School of Life Sciences, Liaoning University, Shenyang, 110036, China.
School of Pharmaceutical Sciences, Liaoning University, Shenyang, 110036, China; Technology Innovation Center for Computer Simulating and Information Processing of Bio-macromolecules of Liaoning Province, Shenyang, 110036, China; Engineering Laboratory for Molecular Simulation and Designing of Drug Molecules of Liaoning, Liaoning University, Shenyang, 110036, China; Shenyang Key Laboratory of Computer Simulating and Information Processing of Bio-macromolecules, Liaoning University, Shenyang, 110036, China.
Comput Biol Med. 2022 May;144:105390. doi: 10.1016/j.compbiomed.2022.105390. Epub 2022 Mar 11.

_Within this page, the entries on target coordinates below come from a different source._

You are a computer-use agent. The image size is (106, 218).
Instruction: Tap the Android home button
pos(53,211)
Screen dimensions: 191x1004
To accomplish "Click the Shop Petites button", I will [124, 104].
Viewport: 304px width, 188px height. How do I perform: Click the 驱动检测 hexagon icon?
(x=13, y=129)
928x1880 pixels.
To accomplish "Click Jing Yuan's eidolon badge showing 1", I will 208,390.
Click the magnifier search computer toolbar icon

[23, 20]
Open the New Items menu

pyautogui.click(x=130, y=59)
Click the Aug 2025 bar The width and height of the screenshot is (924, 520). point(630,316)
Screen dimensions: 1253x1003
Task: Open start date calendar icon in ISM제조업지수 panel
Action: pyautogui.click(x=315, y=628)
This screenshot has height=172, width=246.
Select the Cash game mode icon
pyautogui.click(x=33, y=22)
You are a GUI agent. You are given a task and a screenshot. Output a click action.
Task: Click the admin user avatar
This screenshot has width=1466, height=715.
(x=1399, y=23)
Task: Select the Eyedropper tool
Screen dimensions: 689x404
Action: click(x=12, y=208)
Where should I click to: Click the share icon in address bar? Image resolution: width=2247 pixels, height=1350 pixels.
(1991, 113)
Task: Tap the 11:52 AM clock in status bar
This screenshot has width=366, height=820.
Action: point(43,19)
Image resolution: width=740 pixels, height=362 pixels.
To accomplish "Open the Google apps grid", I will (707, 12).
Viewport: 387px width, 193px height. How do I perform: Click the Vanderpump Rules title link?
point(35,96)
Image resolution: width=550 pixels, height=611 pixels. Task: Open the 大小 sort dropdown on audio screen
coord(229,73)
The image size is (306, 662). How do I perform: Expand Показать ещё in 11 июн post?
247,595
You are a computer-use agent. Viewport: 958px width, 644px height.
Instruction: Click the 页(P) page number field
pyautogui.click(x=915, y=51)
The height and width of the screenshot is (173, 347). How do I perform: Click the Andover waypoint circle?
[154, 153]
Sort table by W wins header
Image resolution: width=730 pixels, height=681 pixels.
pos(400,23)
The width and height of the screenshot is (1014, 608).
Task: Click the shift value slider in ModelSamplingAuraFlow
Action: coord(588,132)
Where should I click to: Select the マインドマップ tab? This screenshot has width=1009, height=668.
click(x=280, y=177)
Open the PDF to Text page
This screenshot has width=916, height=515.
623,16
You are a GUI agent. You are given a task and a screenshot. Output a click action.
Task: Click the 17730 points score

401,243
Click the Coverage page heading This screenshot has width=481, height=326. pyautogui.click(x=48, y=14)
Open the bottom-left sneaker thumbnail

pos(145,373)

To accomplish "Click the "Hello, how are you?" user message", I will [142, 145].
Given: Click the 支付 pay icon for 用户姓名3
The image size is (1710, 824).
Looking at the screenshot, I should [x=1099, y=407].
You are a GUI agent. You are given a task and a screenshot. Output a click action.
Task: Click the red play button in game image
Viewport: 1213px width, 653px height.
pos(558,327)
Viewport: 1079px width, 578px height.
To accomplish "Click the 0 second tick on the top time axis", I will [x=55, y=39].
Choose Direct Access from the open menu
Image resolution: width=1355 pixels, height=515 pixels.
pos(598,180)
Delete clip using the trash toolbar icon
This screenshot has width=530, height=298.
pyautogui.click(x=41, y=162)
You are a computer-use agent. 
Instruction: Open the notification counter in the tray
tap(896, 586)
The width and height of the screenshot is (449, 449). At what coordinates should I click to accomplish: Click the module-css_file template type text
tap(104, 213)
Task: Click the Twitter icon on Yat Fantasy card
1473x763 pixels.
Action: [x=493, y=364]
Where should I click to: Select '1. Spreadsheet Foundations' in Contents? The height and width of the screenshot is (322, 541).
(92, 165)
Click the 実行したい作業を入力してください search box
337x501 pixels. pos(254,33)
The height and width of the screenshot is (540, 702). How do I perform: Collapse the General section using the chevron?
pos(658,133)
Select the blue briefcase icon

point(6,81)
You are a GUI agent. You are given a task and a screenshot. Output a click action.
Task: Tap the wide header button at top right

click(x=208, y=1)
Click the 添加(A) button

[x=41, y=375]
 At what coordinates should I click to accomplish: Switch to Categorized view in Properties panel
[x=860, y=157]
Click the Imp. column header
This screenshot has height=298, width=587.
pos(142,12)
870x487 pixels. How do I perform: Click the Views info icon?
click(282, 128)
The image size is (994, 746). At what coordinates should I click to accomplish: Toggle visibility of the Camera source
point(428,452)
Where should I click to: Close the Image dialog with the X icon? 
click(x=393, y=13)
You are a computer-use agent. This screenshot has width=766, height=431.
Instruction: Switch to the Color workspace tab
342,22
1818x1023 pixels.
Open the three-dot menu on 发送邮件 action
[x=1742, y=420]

Recently, drug toxicity has become a critical problem with heavy medical and economic burdens. Acquired long QT syndrome (acLQTS) is an acquired cardiac ion channel disease caused by drugs blocking the hERG channel. Therefore, it is necessary to avoid cardiotoxicity in drug design, and computer models have been widely used to fix this predicament. In this study, we collected a hERG inhibitor dataset containing 8671 compounds, and then, these compounds were featurized by traditional molecular fingerprints (including Baseline2D, ECFP4, PropertyFP, and 3DFP) and the newly proposed molecular dynamics fingerprint (MDFP). Subsequently, regression prediction models were established by using four machine learning algorithms based on these fingerprints and the combined multi-dimensional molecular fingerprints (MultiFP). After cross-validation and independent test dataset validation, the results show that the best model was built by the consensus of four algorithms with MultiFP, and this model bests recently published methods in terms of hERG cardiotoxicity prediction with a RMSE of 0.531 and a R of 0.653 on the test dataset. Feature importance analysis and correlation analysis identified some novel structural features and molecular dynamics features that are highly associated with the hERG inhibition of compounds. Our findings provide new insight into multi-dimensional molecular fingerprints and consensus models for hERG cardiotoxicity prediction.
近年来,药物毒性已成为一个严重的问题,给医疗和经济带来了沉重的负担。获得性长 QT 综合征(acLQTS)是一种由药物阻断 hERG 通道引起的获得性心脏离子通道疾病。因此,在药物设计中避免心脏毒性是必要的,计算机模型已被广泛用于解决这一困境。在本研究中,我们收集了一个包含 8671 种化合物的 hERG 抑制剂数据集,然后通过传统分子指纹(包括 Baseline2D、ECFP4、PropertyFP 和 3DFP)和新提出的分子动力学指纹(MDFP)对这些化合物进行特征化。随后,基于这些指纹和多维分子指纹(MultiFP),我们使用四种机器学习算法建立了回归预测模型。经过交叉验证和独立测试数据集验证,结果表明,基于 MultiFP 的四个算法共识构建的最佳模型在 hERG 心脏毒性预测方面优于最近发表的方法,在测试数据集上的 RMSE 为 0.531,R 为 0.653。特征重要性分析和相关性分析确定了一些与化合物 hERG 抑制高度相关的新的结构特征和分子动力学特征。我们的研究结果为 hERG 心脏毒性预测的多维分子指纹和共识模型提供了新的见解。